The Modern Irish word Samhain is derived from Old Irish SAMAIN and roughly translates as “summer’s end”. Sam (‘summer’) compare with Avestan “shem;” and fuin (‘sunset’, ‘end’) compare with Avestan afdüm/conclusion, so that samfuin would be a restitution of the original meaning. Bealtaine, Lúnasa and Samhain are still today the names of the months of May, August and November in the Irish Language. Similarly, an Lùnastal and an t-Samhain are the modern Scottish Gaelic names for August and November.

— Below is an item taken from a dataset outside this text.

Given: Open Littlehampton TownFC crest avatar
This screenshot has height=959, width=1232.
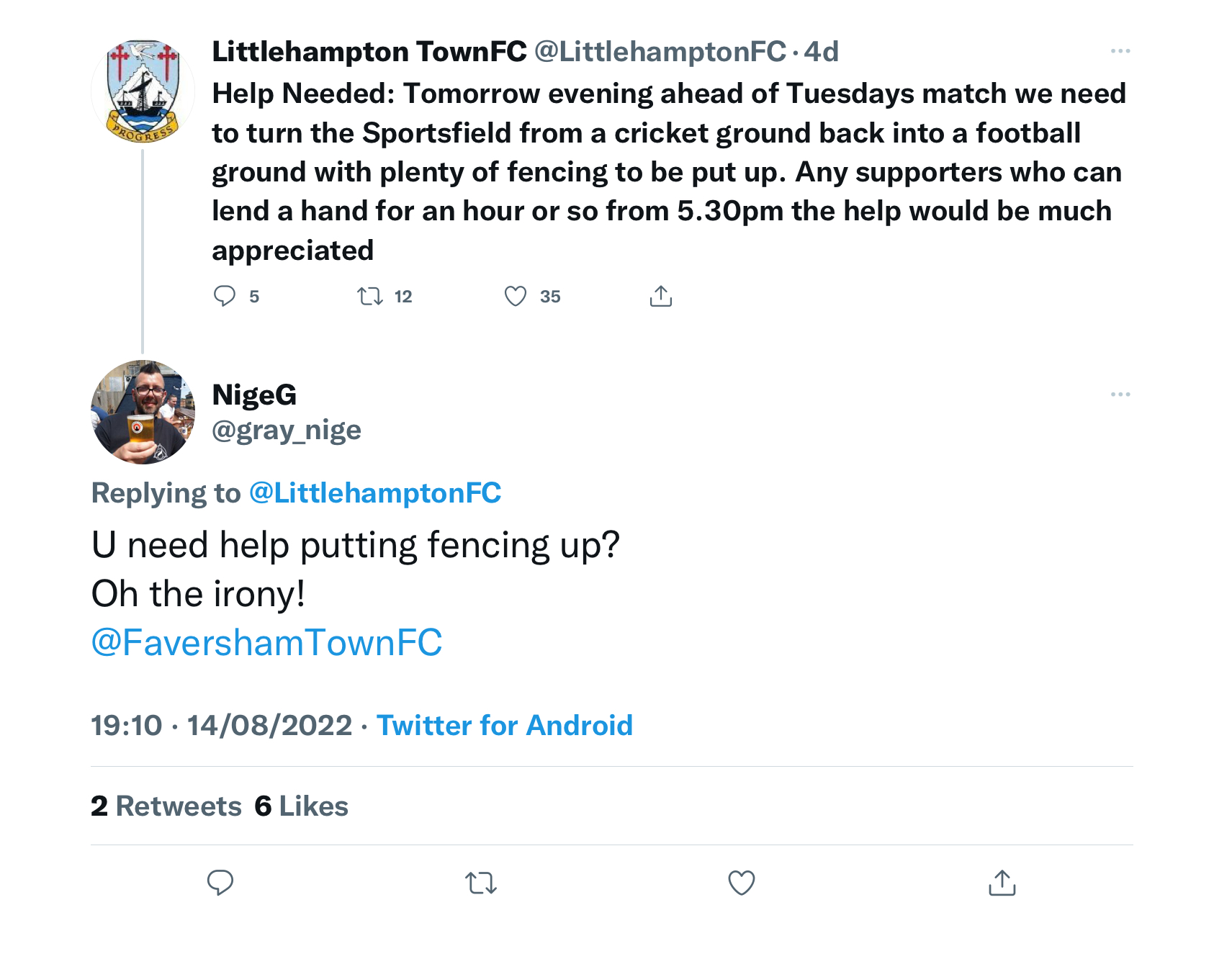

The Celts divided the year into two halves. Samain marked the end of the harvest, the end of the “lighter half” of the year and beginning of the “darker half”. Traditionally, Samain was time to take stock of the herds and grain supplies. SAMAIN like the 4th gahanbar or thanksgiving festival of the Zoroastrians, marked the end of summer and the beginning of the cold season, when the herders led the cattle and sheep down from their summer hillside pastures to the shelter. This holiday marked the end of the harvest and the lunar cycle which fell nearest to the midpoint between the autumnal equinox and the winter solstice. Samain like the Zoroastrian thanksgiving holidays was designed to align the lunations with the agricultural cycle of vegetation, rather than the exact astrological position of the Sun. It was traditionally celebrated over the course of several days. The hay that would feed the cattle during the winter must be stored in and tied down securely against storms. All the harvest must be gathered in. Wood for winter fires were stacked high by the hearth. It was a joyous time of family reunion, when all members of the household worked together.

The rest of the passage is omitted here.